[BEGIN Provided passage]

Re: Academic paper about Cassandra database compaction

2018-05-15 Thread Jeff Jirsa
On Mon, May 14, 2018 at 11:04 AM, Lucas Benevides <
lu...@maurobenevides.com.br> wrote:

> Thank you Jeff Jirsa by your comments,
>
> How can we do this:  "fix this by not scheduling the major compaction
> until we know all of the sstables in the window are available to be
> compacted"?
>
>
Would require a change to TWCS itself. Right here where we grab
not-currently-compacting sstables (
https://github.com/apache/cassandra/blob/trunk/src/java/org/apache/cassandra/db/compaction/TimeWindowCompactionStrategy.java#L110
), we'd also grab the compacting set, and if the candidate sstables for the
task overlapped with the same window as the compacting sstables (respecting
repaired/unrepaired/pending-repaired sets), then we'd skip compacting until
the previous compactions finished.


> About the column-family schema, I had to customize the cassandra-stress
> tool so that it could create a reasonable number of rows per partition. In
> the default behavior it keeps creating repeated clustering keys for each
> partition, and so most data get updated instead of inserted.
>

A similar customization may be useful to create partitions that are
narrowly bucketed into fixed sized time windows (which is a common and
typical schema in IOT use cases).

- Jeff





>
> Lucas B. Dias
>
> 2018-05-14 14:03 GMT-03:00 Jeff Jirsa :
>
>> Interesting!
>>
>> I suspect I know what the increased disk usage in TWCS, and it's a
>> solvable problem, the problem is roughly something like this:
>> - Window 1 has sstables 1, 2, 3, 4, 5, 6
>> - We start compacting 1, 2, 3, 4 (using STCS-in-TWCS first window)
>> - The TWCS window rolls over
>> - We flush (sstable 7), and trigger the TWCS window major compaction,
>> which starts compacting 5, 6, 7 + any other sstable from that window
>> - If the first compaction (1,2,3,4) has finished by the time sstable 7 is
>> flushed, we'll include it's result in that compaction, if it doesn't we'll
>> have to do the major compaction twice to guarantee we have exactly one
>> sstable per window, which will temporarily increase disk space
>>
>> We can likely fix this by not scheduling the major compaction until we
>> know all of the sstables in the window are available to be compacted.
>>
>> Also your data model is probably typical, but not well suited for time
>> series cases - if you find my 2016 Cassandra Summit TWCS talk (it's on
>> youtube), I mention aligning partition keys to TWCS windows, which involves
>> adding a second component to the partition key. This is hugely important in
>> terms of making sure TWCS data expires quickly and avoiding having to read
>> from more than one TWCS window at a time.
>>
>>
>> - Jeff
>>
>>
>>
>> On Mon, May 14, 2018 at 7:12 AM, Lucas Benevides <
>> lu...@maurobenevides.com.br> wrote:
>>
>>> Dear community,
>>>
>>> I want to tell you about my paper published in a conference in March.
>>> The title is " NoSQL Database Performance Tuning for IoT Data -
>>> Cassandra Case Study"  and it is available (not for free) in
>>> http://www.scitepress.org/DigitalLibrary/Link.aspx?doi=10
>>> .5220/0006782702770284 .
>>>
>>> TWCS is used and compared with DTCS.

[END Provided passage]
[BEGIN Supplied material]

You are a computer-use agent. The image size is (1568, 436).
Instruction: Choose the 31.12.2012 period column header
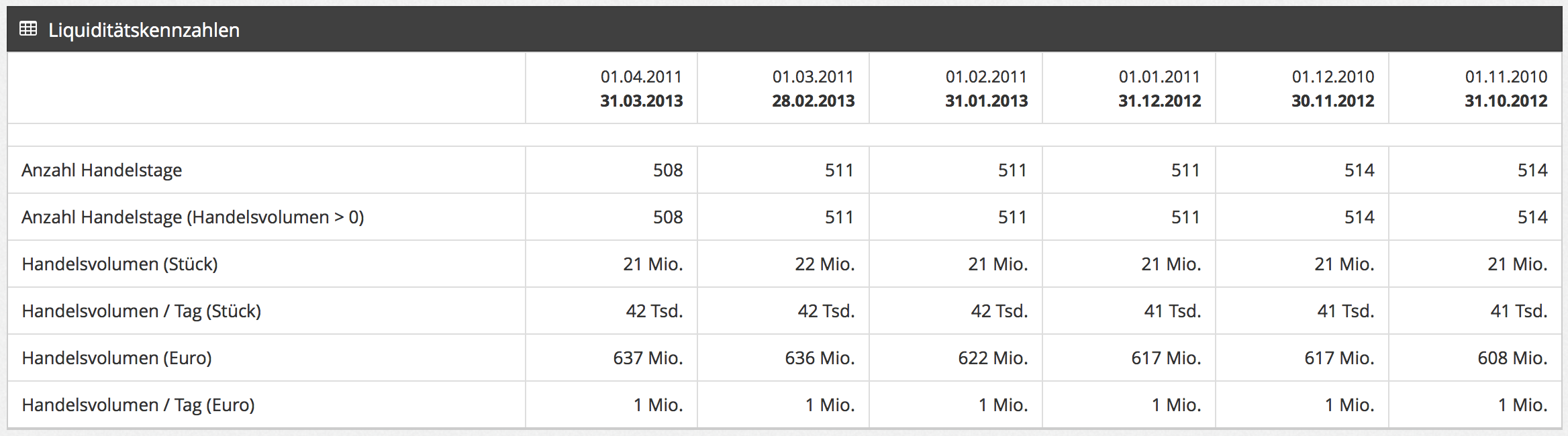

[END Supplied material]

Set problem 1 -
Print everything in the Cassandra compaction thread from "A similar customization" down to "IOT use cases).".
Set problem 2 -
In the Cassandra compaction thread, what does Jeff Jirsa say aligning partition keys to TWCS windows involves?
Set problem 3 -
Continue the Cassandra compaction thread from its final line.

Task output 1 -
A similar customization may be useful to create partitions that are
narrowly bucketed into fixed sized time windows (which is a common and
typical schema in IOT use cases).

Task output 2 -
It involves adding a second component to the partition key.

Task output 3 -
>>>
>>> I hope you can download it, unfortunately I cannot send copies as the
>>> publisher has its copyright.
>>>
>>> Lucas B. Dias
>>>
>>>
>>>
>>
>


Re: Academic paper about Cassandra database compaction

2018-05-14 Thread Lucas Benevides
Hello kooljava2,

There aren't many books about Cassandra, but one of the most famous is the
"Cassandra: The definitive guide: Distributed Data at Web Scale", by Hewitt
The problem is that as Cassandra evolves very fast, these books get out of
date quickly.
To understand some concepts that exist in many different NoSQL databases
(many of then originary from the Distributed Systems area), there is the
book "NoSQL Distilled", by Martin Fowler.

Unfortunately the documentation is also not the strongest thing about
Cassandra, reason why this group is very important. But everyone can
cooperate on this.

Lucas B. Dias



2018-05-14 13:56 GMT-03:00 kooljava2 :

> Hello,
>
> Thank you Lucas for sharing.  I am still a beginner in Cassandra NoSQL
> world. Are there any other good books related to Performance tuning and
> Architecture overview?
>
> Thank you.
>
> On Monday, 14 May 2018, 07:57:38 GMT-7, Nitan Kainth <
> nitankai...@gmail.com> wrote:
>
>
> Hi Lucas,
>
> I am not able to download. can you share as attachment in email?
>
>
>
> Regards,
> Nitan K.
> Cassandra and Oracle Architect/SME
> Datastax Certified Cassandra expert
> Oracle 10g Certified
>
> On Mon, May 14, 2018 at 9:12 AM, Lucas Benevides <
> lu...@maurobenevides.com.br> wrote:
>
> Dear community,
>
> I want to tell you about my paper published in a conference in March. The
> title is " NoSQL Database Performance Tuning for IoT Data - Cassandra
> Case Study"  and it is available (not for free) in http://www.scitepress.org/
> DigitalLibrary/Link.aspx?doi= 10.5220/0006782702770284
> 
>  .
>
> TWCS is used and compared with DTCS.
>
> I hope you can download it, unfortunately I cannot send copies as the
> publisher has its copyright.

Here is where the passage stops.